Bush: Sudan has last chance to avoid US sanctions
By Steve Holland
WASHINGTON, April 18 (Reuters) - President George W. Bush warned Sudan's president on Wednesday he had one last chance to stop violence in Darfur or else the United States would impose sanctions and consider other punitive options.
Bush said he had decided to give U.N. Secretary-General Ban Ki-moon more time to pursue diplomacy with Sudanese President Omar Hassan al-Bashir but made clear in a speech at the U.S. Holocaust Museum his patience was limited.
"President Bashir should take the last chance by responding to the secretary-general's efforts and to meet the just demands of the international community," Bush said.
Bush raised the possibility of an international no-fly zone aimed at preventing Sudan's military aircraft from flying over Darfur. He accused the Sudanese of painting military planes white to disguise them as U.N. or African Union aircraft, as revealed in a U.N. report.
"I'm also looking at what steps the international community could take to deny Sudan's government the ability to fly its military aircraft over Darfur, and if we don't begin to see signs of good-faith commitments, we will hear calls for even sterner measures. The situation doesn't have to come to that," Bush said.
Britain has pushed for a no-fly zone in Darfur but U.S. defense officials have said it is not an option being actively explored as such a measure would be hard to implement in an area the size of Texas. U.N. sanctions forbid offensive flights over Darfur and ban arms from the area.
Among new U.N. sanctions under consideration are an arms embargo on all of Sudan, monitoring flights at Sudanese airports and adding names to a list of government, rebel and militia leaders subject to financial and travel bans. Companies and institutions might also be named.
But U.N. ambassadors from Russia, China and South Africa told reporters in New York they did not believe the time for sanctions was right after Sudan agreed this week to let in some 3,000 extra peacekeepers. Khartoum has balked at a proposed force of more than 20,000 African Union and U.N. troops and police.

Material provided:
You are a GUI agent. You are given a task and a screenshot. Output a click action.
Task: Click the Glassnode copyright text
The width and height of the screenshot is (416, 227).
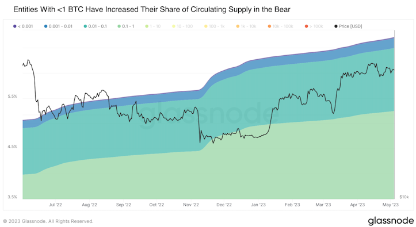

Task statement:
In the Darfur sanctions report, what did Bush accuse the Sudanese of doing to their military planes? This doesn't use the material.

Response:
Painting them white to disguise them as U.N. or African Union aircraft.